Written problem a: Copy the text on the diner and the tofu noodles word for word, from its first line to its last.

Page text:
_____
But, whatever else the decor and other patrons do or don’t do for us, you know we’d never be at a diner if it didn’t have really, really good food. Despite its being a chain, this isn’t just your usual Coke and Burgers joint, nope. We did mention it was by some doctor’s offices, yes? The food there is … healthy. For a given value of health, yes, but it’s got low carb options on the menu, calorie counts and diet cherry Coke. With a real cherry. You cannot help but feel spoiled with a real maraschino Cherry in your diet Coke…

T. always gets their low carb veggie tacos, which are mostly shredded cabbage, tomatoes, lettuce, and salsa with a very few black beans and a whole wheat, handmade taco shell. D. usually springs for the onion rings and a veggie burger of some sort. (You can even get your burger wrapped in just lettuce, if you’d like to cut carbs even more.) There are tons of Ruby’s throughout Southern California — and one in Hawaii, one in New Jersey, one in Vegas and a few more in Pennsylvania for some inexplicable reason — but if you ever get a chance to find one of the fifteen or twenty in SoCal, you should. It’s just one of those places that seems to be a place to be happy…

And, speaking of happy!

Or, happy in the food sense, anyway: we made a new food discovery last month! We didn’t actually cruise the Asian market for this one ourselves; T’s sister dubiously bought a couple of packages and then couldn’t get herself nerved up enough to eat them, so passed them along.

Tofu Noodles

This may look, to you, merely like ramen-ish or pot noodles, but they’re better – they’re ramen-ish pot noodles made out of tofu and yam flour. Given that yam flour has, er… what they call an “organic” smell, you’ll want to rinse these thoroughly right out of the package. “Organic” apparently smells oddly rotten or like wet dog and seaweed, so yay! No, it’s not really appetizing, but keep in mind that tofu is made through a process of fermentation, so there’s that, plus whatever drying and rehydrating process which makes flour from the yam, which may or may not be a yam as the Western mind is familiar with — but it’s all food and safe, so soldier on, foodie.
_____
Materials provided:
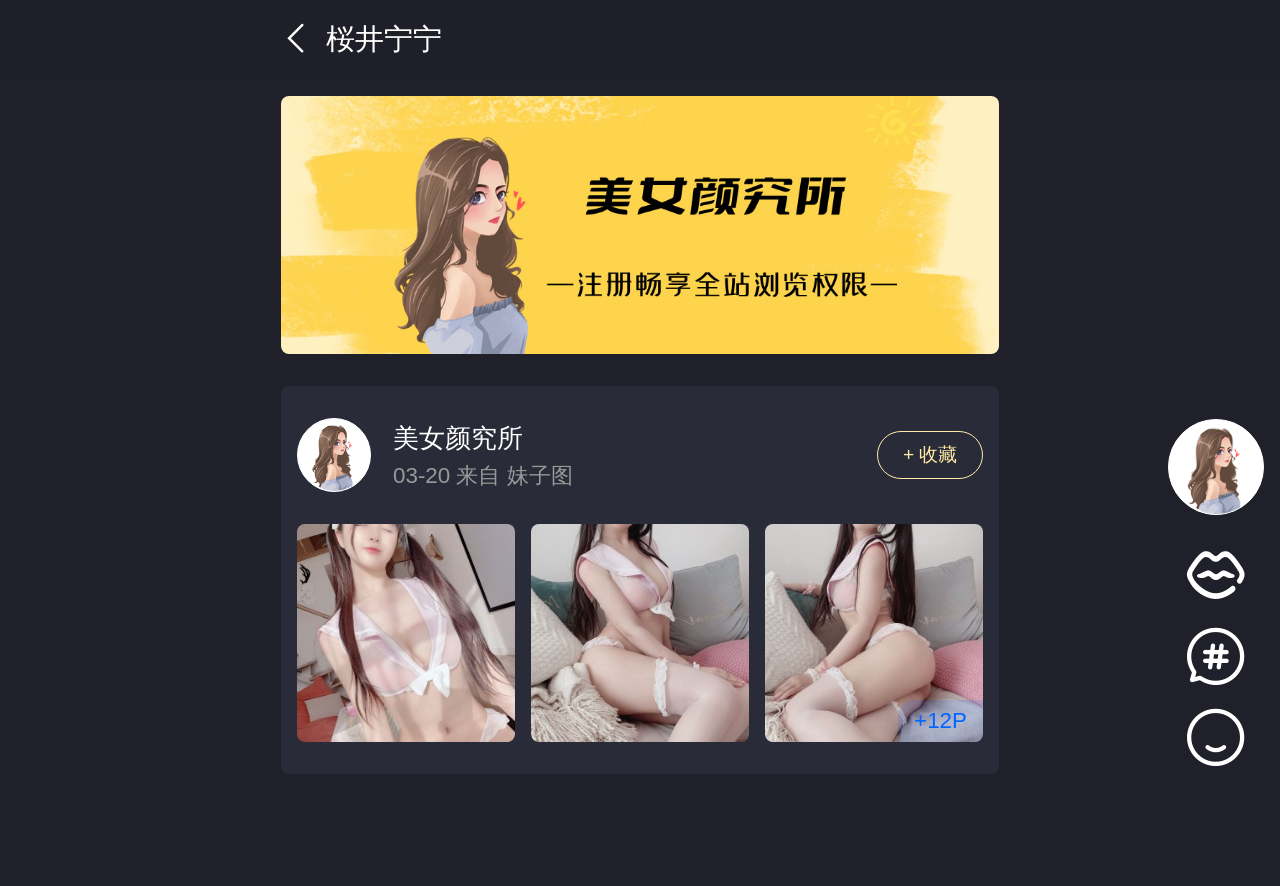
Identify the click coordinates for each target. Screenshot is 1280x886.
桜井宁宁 (361, 39)
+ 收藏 (930, 454)
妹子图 (540, 475)
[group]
_____
Written problem b: Present every line of the records above as a numbered list, skipping blank lines and leaving out the pictures.

Finished answer a:
But, whatever else the decor and other patrons do or don’t do for us, you know we’d never be at a diner if it didn’t have really, really good food. Despite its being a chain, this isn’t just your usual Coke and Burgers joint, nope. We did mention it was by some doctor’s offices, yes? The food there is … healthy. For a given value of health, yes, but it’s got low carb options on the menu, calorie counts and diet cherry Coke. With a real cherry. You cannot help but feel spoiled with a real maraschino Cherry in your diet Coke…

T. always gets their low carb veggie tacos, which are mostly shredded cabbage, tomatoes, lettuce, and salsa with a very few black beans and a whole wheat, handmade taco shell. D. usually springs for the onion rings and a veggie burger of some sort. (You can even get your burger wrapped in just lettuce, if you’d like to cut carbs even more.) There are tons of Ruby’s throughout Southern California — and one in Hawaii, one in New Jersey, one in Vegas and a few more in Pennsylvania for some inexplicable reason — but if you ever get a chance to find one of the fifteen or twenty in SoCal, you should. It’s just one of those places that seems to be a place to be happy…

And, speaking of happy!

Or, happy in the food sense, anyway: we made a new food discovery last month! We didn’t actually cruise the Asian market for this one ourselves; T’s sister dubiously bought a couple of packages and then couldn’t get herself nerved up enough to eat them, so passed them along.

Tofu Noodles

This may look, to you, merely like ramen-ish or pot noodles, but they’re better – they’re ramen-ish pot noodles made out of tofu and yam flour. Given that yam flour has, er… what they call an “organic” smell, you’ll want to rinse these thoroughly right out of the package. “Organic” apparently smells oddly rotten or like wet dog and seaweed, so yay! No, it’s not really appetizing, but keep in mind that tofu is made through a process of fermentation, so there’s that, plus whatever drying and rehydrating process which makes flour from the yam, which may or may not be a yam as the Western mind is familiar with — but it’s all food and safe, so soldier on, foodie.

Finished answer b:
1. Identify the click coordinates for each target. Screenshot is 1280x886.
2. 桜井宁宁 (361, 39)
3. + 收藏 (930, 454)
4. 妹子图 (540, 475)
5. [group]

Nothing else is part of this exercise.